President Uchtdorf said, “Christmas is a time for remembering the Son of God and renewing our determination to take upon us His name. It is a time to reassess our lives and examine our thoughts, feelings and actions. Let this be a time of remembrance, of gratitude, and a time of forgiveness. Let it be a time to ponder the Atonement of Jesus Christ and its meaning for each of us personally. Let it especially be a time of renewal, and recommitment to live by the word of God and to obey His commandments.

…while the Christmas season is typically a time for looking back and celebrating the birth of our Lord, it seems to me that it should also be a time of looking to the future. Let us look forward. Let us prepare for that blessed day when He will come again.”

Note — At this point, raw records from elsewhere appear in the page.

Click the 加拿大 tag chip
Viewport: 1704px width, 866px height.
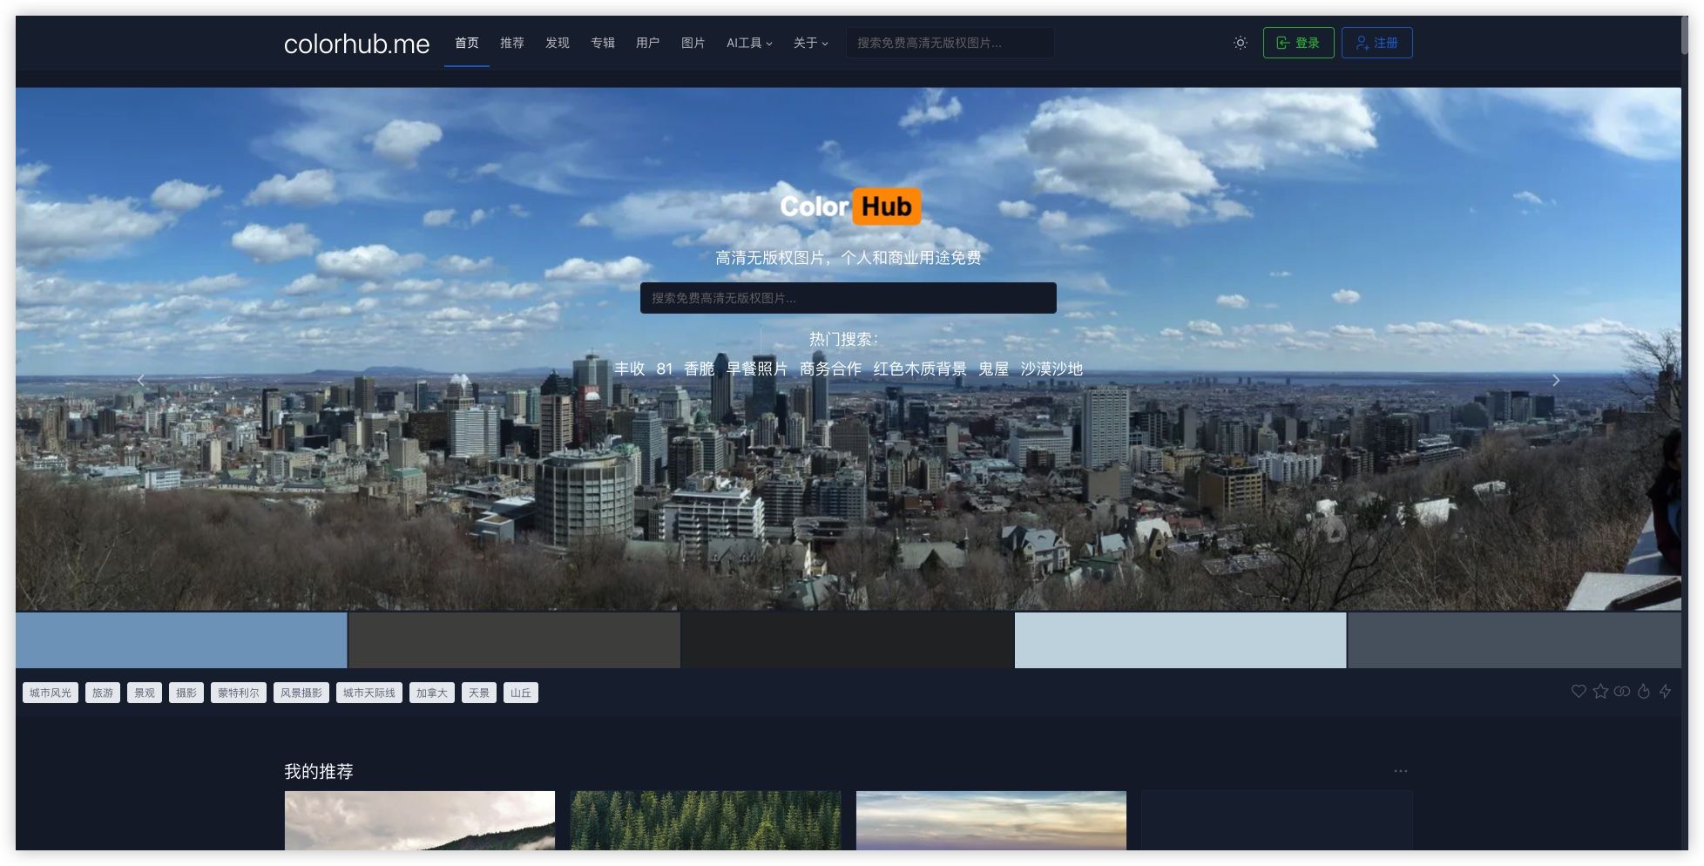(x=431, y=692)
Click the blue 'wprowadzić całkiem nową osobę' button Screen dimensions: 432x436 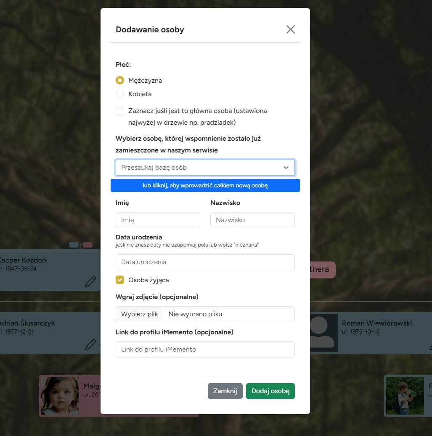tap(205, 185)
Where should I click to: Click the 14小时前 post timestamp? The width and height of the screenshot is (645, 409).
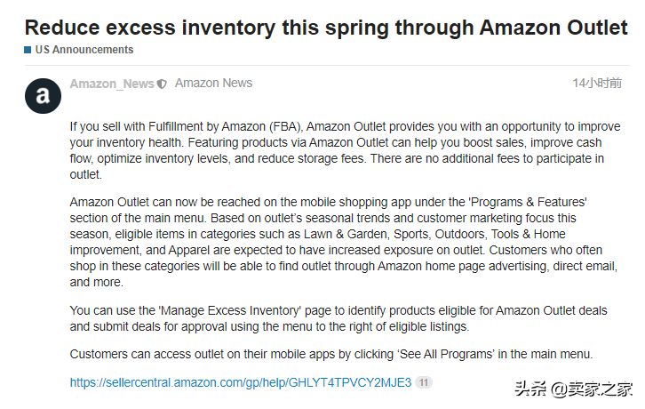(x=597, y=84)
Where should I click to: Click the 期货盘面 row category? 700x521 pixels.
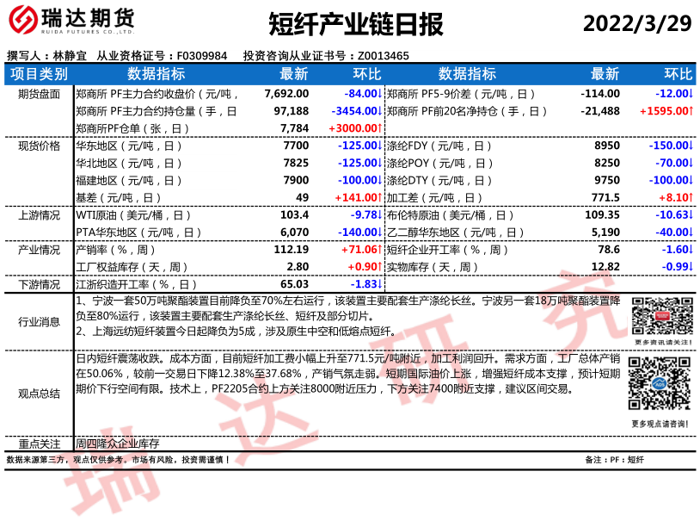(x=39, y=94)
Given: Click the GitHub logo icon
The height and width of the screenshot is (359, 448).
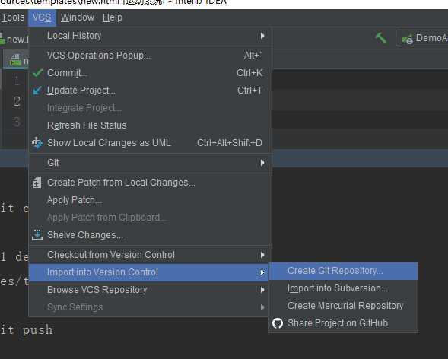Looking at the screenshot, I should click(x=278, y=323).
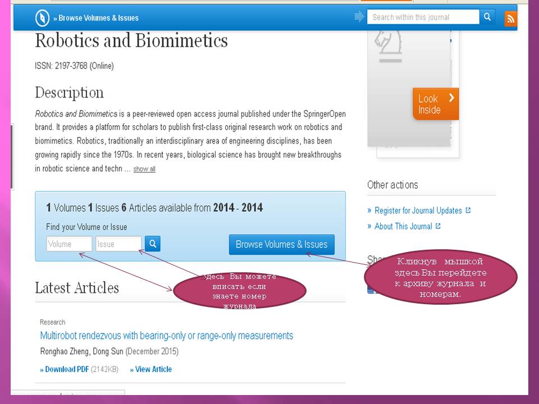Viewport: 539px width, 404px height.
Task: Click the Springer logo icon in header
Action: pos(42,18)
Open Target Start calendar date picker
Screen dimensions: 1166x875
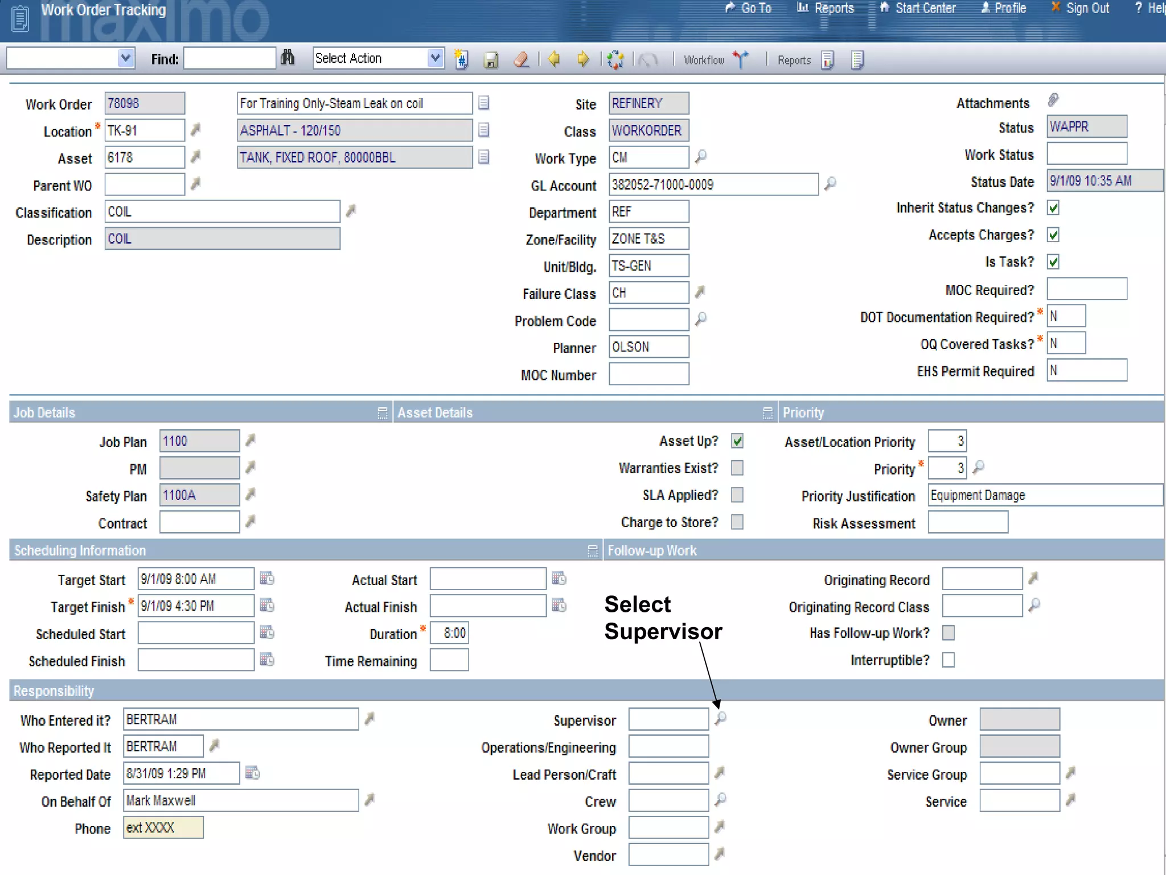pos(267,578)
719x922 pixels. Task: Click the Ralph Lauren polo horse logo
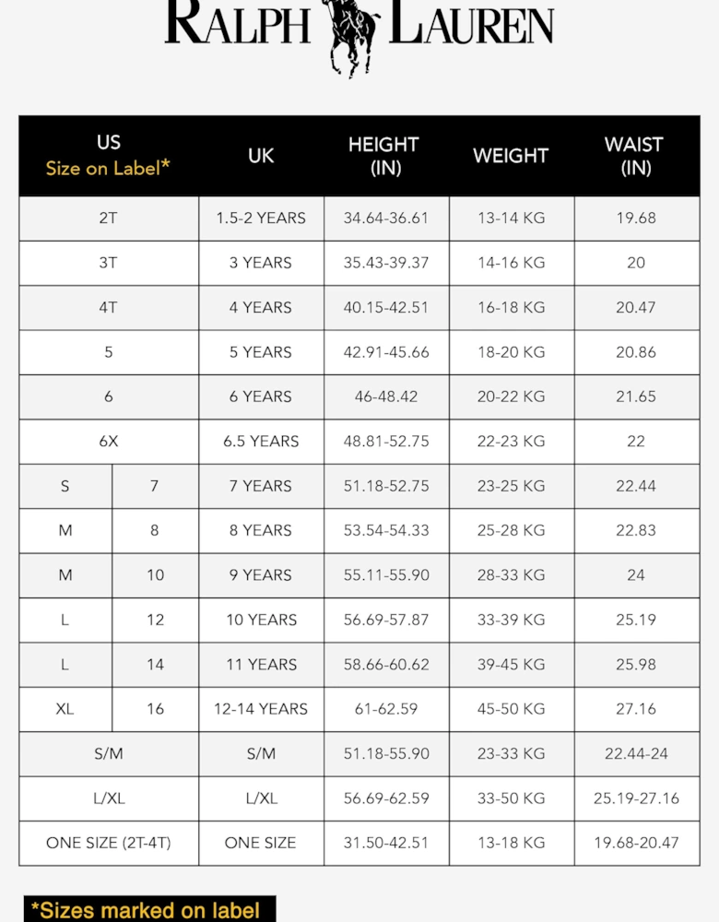click(x=350, y=35)
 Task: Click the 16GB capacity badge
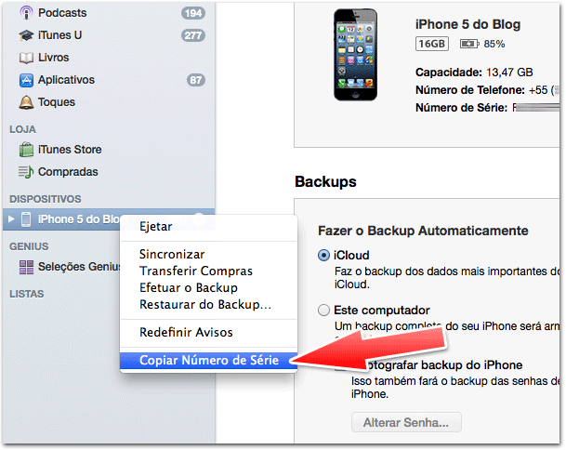432,44
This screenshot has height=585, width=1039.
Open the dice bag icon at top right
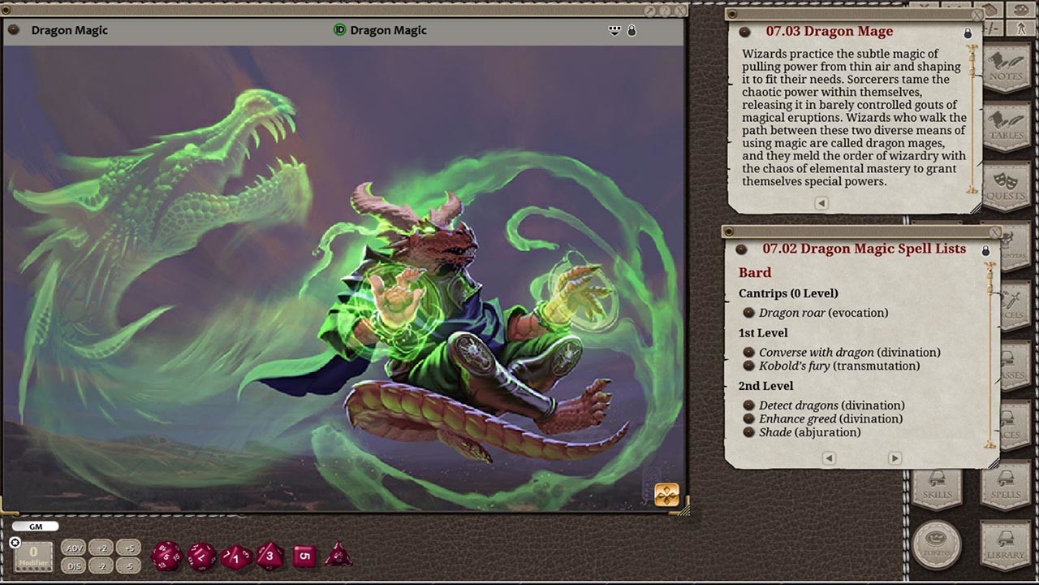[x=992, y=10]
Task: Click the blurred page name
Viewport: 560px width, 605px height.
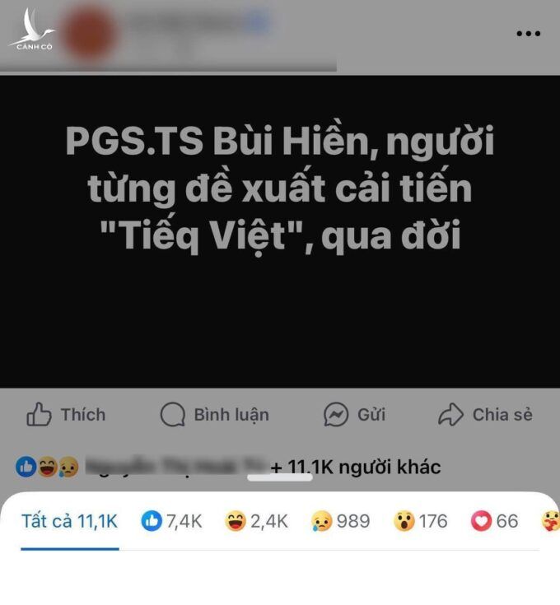Action: tap(198, 23)
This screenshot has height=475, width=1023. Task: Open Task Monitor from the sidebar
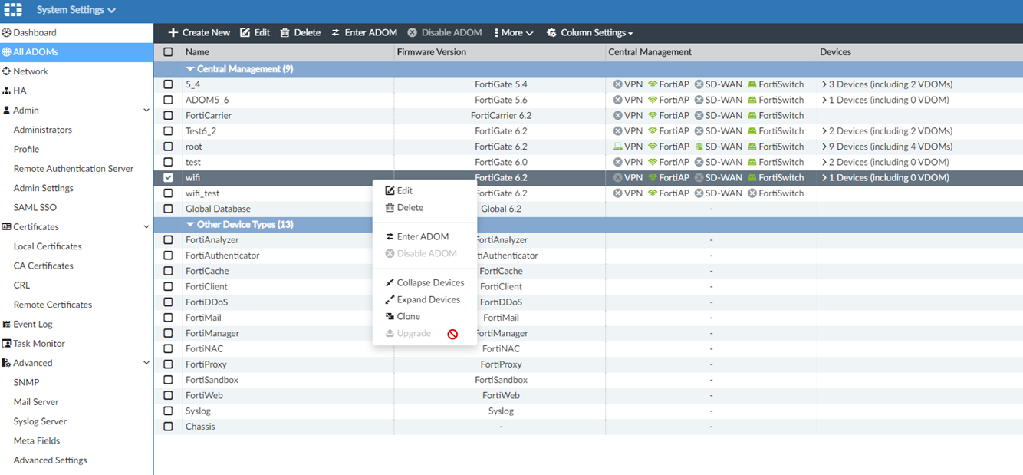tap(38, 344)
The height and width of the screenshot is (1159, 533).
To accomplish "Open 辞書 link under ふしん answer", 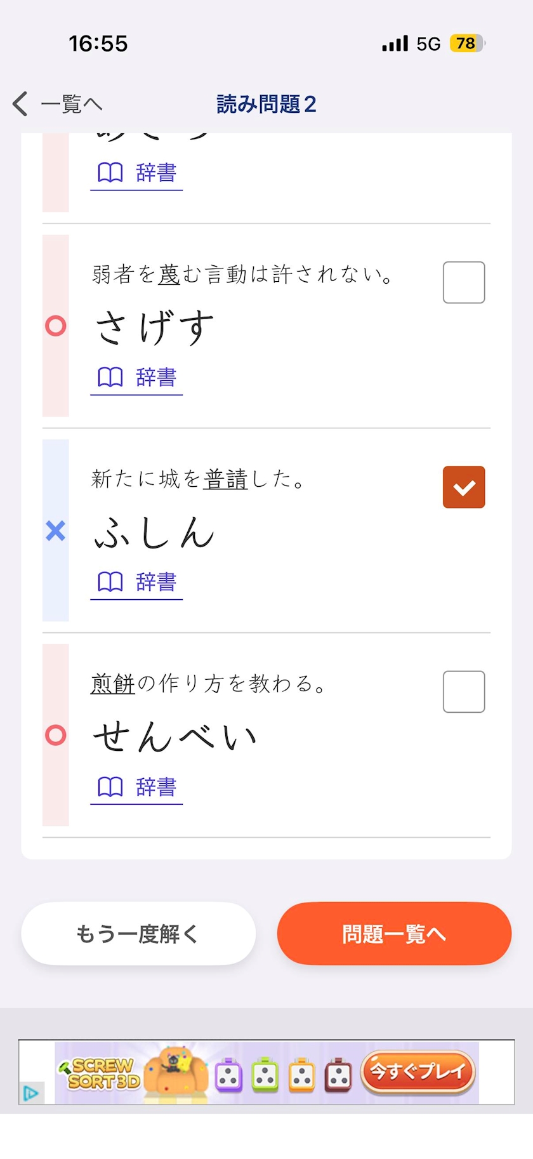I will [x=155, y=582].
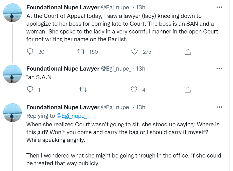Click the 13h timestamp on the first tweet
This screenshot has height=171, width=233.
click(x=141, y=7)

We can do this by looking up and looking for light. Praying, studying the Word, following the Spirit, going to church, attending the temple – things we all know to do, yet can do a little bit better.

When Christ was resurrected, he joined two of His disciples on the way to Emmaus. He seemed to them but a stranger. As he expounded the scriptures, sat with them at meat, and blessed and broke the bread, the disciples’ eyes were opened and they knew Him.

In this life, we walk our own paths of Emmaus and the Savior walks beside us whether we recognize Him or not. He is always with us.

When we listen to Him and follow His Spirit He will open our eyes and give us visions in the mist. He will guide us down paths of deepest love and joy.

It is my testimony that the joy of this season lies not in the presents under the tree, the cookies by the fireplace, or the Christmas music that has – in my home, much to Andy’s dismay – been playing non-stop since the day after Thanksgiving.

The joy of this season is in the babe wrapped in swaddling clothes, lying in a manger, whose birth, life and sacrifice are our source of light, hope and love.

Ralph Waldo Emerson wrote in his essay, “Nature,” “If the stars should appear one night in a thousand years, how would men believe and adore; and preserve for many generations the remembrance of the city of God which had been shown.”

It is my testimony that a star did appear. One night, after thousands of years, a start for all eternity. And this star never stops shining. Its light lives in all of us, in everything around us. It is Christ, the Savior of the world.

We can marvel, believe and adore. We can preserve for generations this truth if we will but turn our hearts and lives to Him.